__Work required__
Your answer should be every line of the records that contains the word "computer", copied as it stands.

__Dataset__
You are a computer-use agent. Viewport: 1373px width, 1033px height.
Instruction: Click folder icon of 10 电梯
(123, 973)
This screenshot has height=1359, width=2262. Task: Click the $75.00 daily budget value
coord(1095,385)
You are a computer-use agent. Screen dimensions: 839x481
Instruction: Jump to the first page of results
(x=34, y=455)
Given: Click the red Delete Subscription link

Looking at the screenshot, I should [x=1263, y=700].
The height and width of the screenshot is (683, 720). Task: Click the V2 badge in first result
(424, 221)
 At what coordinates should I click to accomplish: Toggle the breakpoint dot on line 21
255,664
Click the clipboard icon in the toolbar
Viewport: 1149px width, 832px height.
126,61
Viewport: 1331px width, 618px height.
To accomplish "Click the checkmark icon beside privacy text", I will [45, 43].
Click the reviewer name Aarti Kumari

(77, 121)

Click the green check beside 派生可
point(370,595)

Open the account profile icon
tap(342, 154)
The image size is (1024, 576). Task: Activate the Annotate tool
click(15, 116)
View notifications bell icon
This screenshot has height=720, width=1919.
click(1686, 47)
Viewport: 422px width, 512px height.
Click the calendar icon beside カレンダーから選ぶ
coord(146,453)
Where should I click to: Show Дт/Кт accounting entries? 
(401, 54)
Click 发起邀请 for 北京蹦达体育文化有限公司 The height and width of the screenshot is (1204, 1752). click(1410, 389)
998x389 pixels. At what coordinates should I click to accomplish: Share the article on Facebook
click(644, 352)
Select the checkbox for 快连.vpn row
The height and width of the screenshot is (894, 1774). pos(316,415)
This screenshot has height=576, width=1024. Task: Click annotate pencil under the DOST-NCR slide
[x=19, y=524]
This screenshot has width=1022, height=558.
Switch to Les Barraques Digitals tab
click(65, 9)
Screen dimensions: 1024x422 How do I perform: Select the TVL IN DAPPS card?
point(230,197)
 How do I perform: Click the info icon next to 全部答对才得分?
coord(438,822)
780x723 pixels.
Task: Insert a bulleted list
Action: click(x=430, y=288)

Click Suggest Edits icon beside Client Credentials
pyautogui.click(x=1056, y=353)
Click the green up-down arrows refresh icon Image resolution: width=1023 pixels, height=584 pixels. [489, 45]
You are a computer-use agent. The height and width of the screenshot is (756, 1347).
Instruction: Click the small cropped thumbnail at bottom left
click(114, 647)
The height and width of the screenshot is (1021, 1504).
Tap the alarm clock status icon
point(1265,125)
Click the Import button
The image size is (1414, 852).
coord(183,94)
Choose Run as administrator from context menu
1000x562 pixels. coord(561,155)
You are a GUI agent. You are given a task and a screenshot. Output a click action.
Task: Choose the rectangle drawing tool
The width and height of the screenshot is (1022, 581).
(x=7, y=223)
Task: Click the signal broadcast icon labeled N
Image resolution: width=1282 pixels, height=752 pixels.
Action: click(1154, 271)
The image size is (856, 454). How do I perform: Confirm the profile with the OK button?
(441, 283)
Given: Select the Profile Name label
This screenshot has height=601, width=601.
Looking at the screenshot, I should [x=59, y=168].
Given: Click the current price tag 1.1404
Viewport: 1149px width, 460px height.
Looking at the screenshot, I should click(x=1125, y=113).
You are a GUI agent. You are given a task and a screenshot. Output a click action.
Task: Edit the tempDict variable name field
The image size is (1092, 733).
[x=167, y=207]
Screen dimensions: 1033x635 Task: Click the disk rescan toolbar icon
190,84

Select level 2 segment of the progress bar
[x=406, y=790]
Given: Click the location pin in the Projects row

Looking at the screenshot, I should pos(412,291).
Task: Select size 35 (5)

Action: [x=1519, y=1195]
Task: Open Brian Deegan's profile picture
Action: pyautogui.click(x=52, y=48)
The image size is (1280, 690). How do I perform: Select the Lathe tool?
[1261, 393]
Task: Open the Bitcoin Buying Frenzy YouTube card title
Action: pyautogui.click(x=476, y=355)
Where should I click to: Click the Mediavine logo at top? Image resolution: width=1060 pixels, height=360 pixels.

__Answer to this task__
You are a computer-use agent. Viewport: 1373px width, 1033px height.
You are a computer-use agent. Screen dimensions: 839x481
You are a computer-use agent. The height and width of the screenshot is (756, 1347).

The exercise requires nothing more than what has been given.